** SET OF TASKS **
A. Answer these questions using the passage on the Greenberg family of Siedlce:
(i) On which street is the Talmud Torah building located?
(ii) Who was the rabbi in Siedlce described as a fervent misnagid?
(iii) What was Malia Miendziszecki known for in Siedlce?
B. Pick up the passage on the Greenberg family of Siedlce at its last sentence and continue it.

** PROVIDED TEXT **
[start]

Yehiel Greenberg was the father of Yisroel Greenberg, who established a beis–medresh that was called by his name, “R. Yisroel Yehiel's Beis–Medresh.” He also left a will establishing a Talmud Torah (this is the Talmud Torah building on Brawarga Street). Moyshe was the husband of Dvorah from Lublin and the father of Malia Miendziszecki, who was known in Siedlce for her wine business and especially for her righteousness. Moyshe, Chaim's youngest son, was connected by marriage to the then rabbi R. Zishe Plotzker.

Among Avraham Greenberg's five sons, Mottl and Yitzchak were well–known Kotzk Chasidim. The war between Chasidim and misnagdim was fierce. At that time the rabbi in Siedlce was R. Moyshe Hersh, a fervent misnagid. The Chasidim persecuted him terribly. People say that once when R. Moyshe was at the third Shabbos meal, someone threw a dog through his window. It appears that one of the people responsible for this trick was R. Mottl Greenberg.

[end]

** Word and element location records **
[start]

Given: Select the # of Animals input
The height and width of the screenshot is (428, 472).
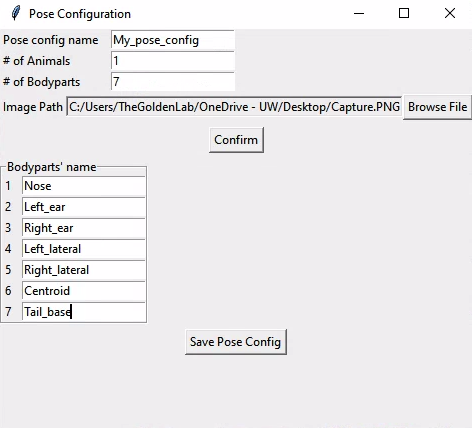Looking at the screenshot, I should [173, 61].
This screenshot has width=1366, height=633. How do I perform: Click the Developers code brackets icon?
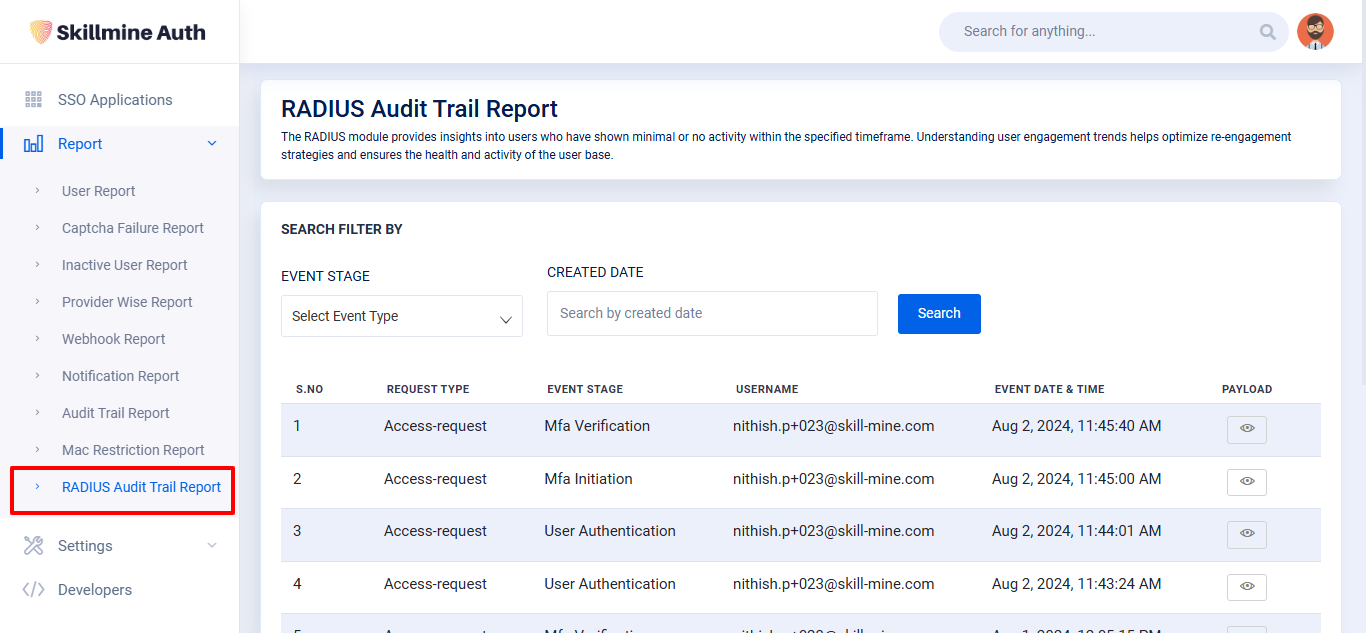click(x=33, y=590)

[end]

** ANSWERS TO THE EXERCISE **
A.
(i) Brawarga Street.
(ii) R. Moyshe Hersh.
(iii) Her wine business and especially her righteousness.

B.
One time Mottle convinced his brother Yehiel, who was a solid misnagid, that he should go with him to Kotzk for Rosh Hashanah. R. Yehiel was a great scholar and did not know much about Chasidic customs. He thought that he could go there to study and pray. But in Kotzk he found that no one studied and no one prayed as he was accustomed to. He was very upset, and immediately after Rosh Hashanah he returned to Siedlce. When he arrived at home, Yehiel had his brother summoned to the religious court and accused him of ridiculing the Torah. Mottl Greenberg was a happy man and always made other happy with his Chasidic tunes and Polish songs that he had learned.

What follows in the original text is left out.